Later that “gusto” would become desperation punctuated with bursts of maniacal laughter, but for now I still had some positive enthusiasm.


One thing I failed to take into account before embarking on this ridiculous yard work project, was that I had never actually done it before; at least not in the last ten years or so.  The “build-up” of leaves was so deep, it would have taken a track hoe half a day to dig down to the bottom.  


By the time I had excavated down to the level of the early Pleistocene epoch, the sun was low in the sky and all I had managed to do was create several piles of moldering leaves large enough to be spotted from the ISS.
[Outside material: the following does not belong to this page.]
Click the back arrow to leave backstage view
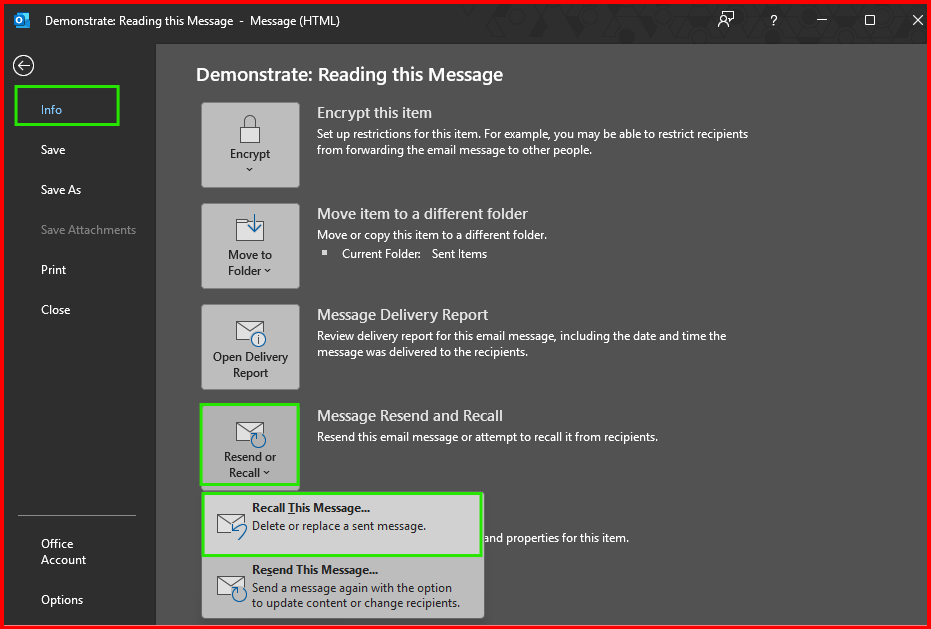 pyautogui.click(x=23, y=66)
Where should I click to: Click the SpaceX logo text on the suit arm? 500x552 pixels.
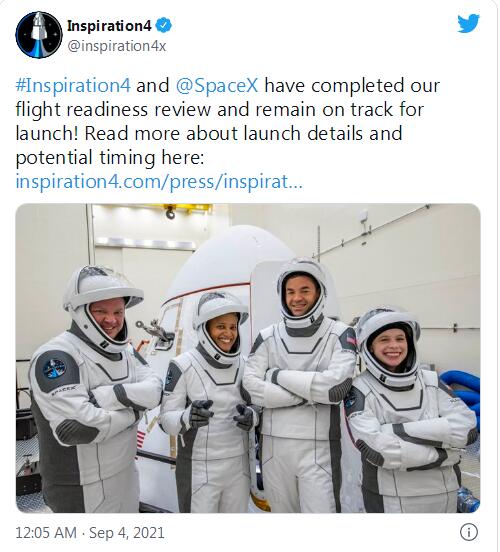click(63, 391)
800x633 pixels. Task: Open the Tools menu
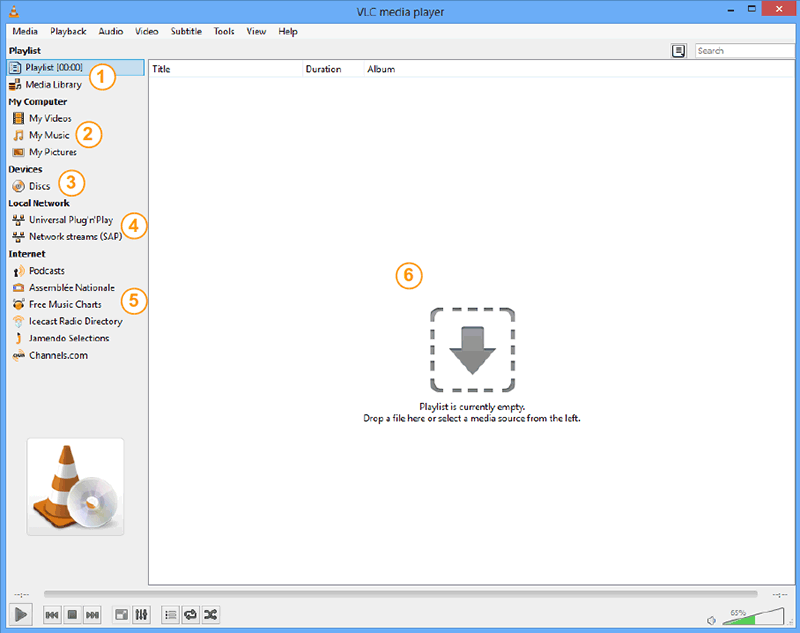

Obviously the neighbors must have been using my azalea beds to dump their own leaves.  They must have carted loads of them in bag by bag over the years at night while I slept.  Funny I had never caught the scoundrels doing this heinous deed, but clearly there had been mischief afoot.


Now I had raked them all back out in a slightly scaled down version of the Himalayas sculpted from organic material.  It was going to take more than a little while to rake all these mountainous piles onto a ground sheet and cart them across the back-forty to dump them in the woods.  A task I didn’t relish doing another day, but light was fading almost as quickly as my will to continue.


For one brief, mad moment, I considered bringing out lights and working into the darkness.  If I could just make a hard push, and get it done…….. but pain, hunger, depression, and thirst drove me indoors for the night.


The next day, Sunday, dawned even brighter and more glorious than the day before.  Of course that was merely Mother Earth's way of mocking me, because she knew I had an assload of work to do and wouldn’t actually be able to enjoy such a gorgeous day.


Determined not to let incomplete task “W” side track me, I gulped a quick cup of coffee, downed a banana (while making a mental note to PLEASE remember to get some damn sandwich fixin’s soon) and headed out the door with substantially less good will than the day before.


To make a longer story long, I spent the entire day spreading the ground sheet, raking moldy leaves onto it, half-carrying-half-dragging load upon load (each load the approximate size of an adolescent elephant) across the yard and dumping it in a spot near the edge of the woods.  During that entire time, my dog Tinker spent her day alternating between galloping through the piles of leaves, lying in the sun / shade, or romping about.  The whole time she kept eyeing me with that “stupid human” look and telepathically suggesting we give up this madness and head to the park instead.


I had reached an out of body state by that time and could not be dissuaded.


By the end of day, with all the repetition (the mind numbing, back breaking repetition) of raking, cussing, grabbing, dragging, cussing, dumping, raking, dragging, cussing, etc…, I had gotten pretty efficient at moving the mountainous piles.  Such was my efficiency that before the sun had crashed on the second day, I had transported everything overland and had created one humongous pile of leaves. A mound of organic material substantial enough to eventually become a new feature on Google Earth.


Even though I had totally wasted one of Mother Nature’s best weekends on record, I had to admit that with all the fun stuff I could have been doing instead of cleaning out the azalea beds, nothing would have been nearly as satisfying.  At least that’s the lie I will keep telling myself in the hopes that one day I might believe it.